━━ Available data
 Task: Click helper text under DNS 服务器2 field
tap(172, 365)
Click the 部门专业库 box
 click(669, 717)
━━━━
━━ Available data
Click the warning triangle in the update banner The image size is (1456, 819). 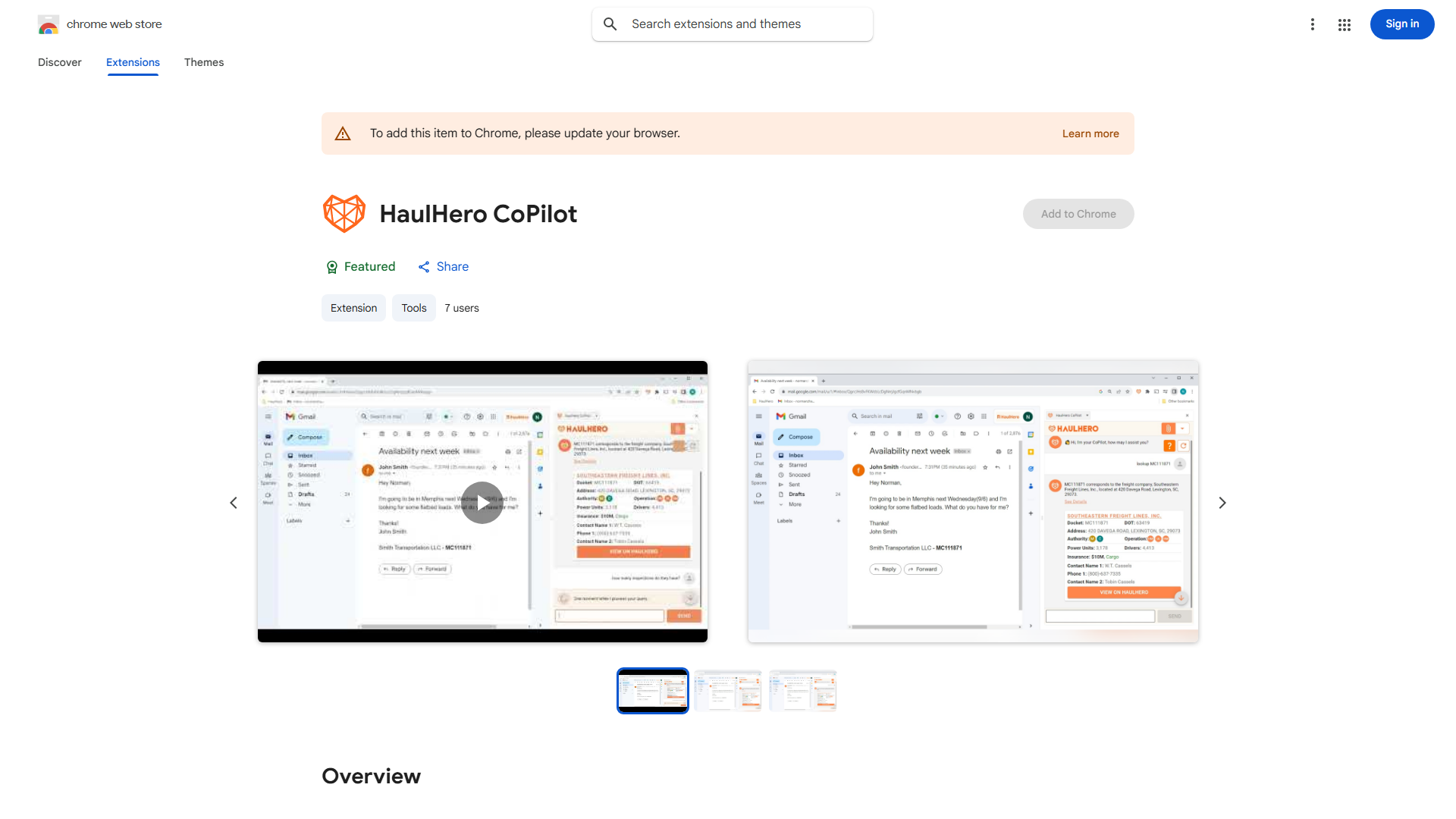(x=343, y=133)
━━━━
━━ Available data
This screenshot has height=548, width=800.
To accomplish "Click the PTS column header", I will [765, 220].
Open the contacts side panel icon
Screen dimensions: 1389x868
━━━━
■ **Your goal**
Format the stretch from the line containing "Task: Click helper text under DNS 服务器2 field" through the line containing "click(669, 717)" as a Markdown table with the columns Row and Line, one numbered row per line, leaving out blank lines.

■ **Solved exercise**
| Row | Line |
|---|---|
| 1 |  Task: Click helper text under DNS 服务器2 field |
| 2 | tap(172, 365) |
| 3 | Click the 部门专业库 box |
| 4 |  click(669, 717) |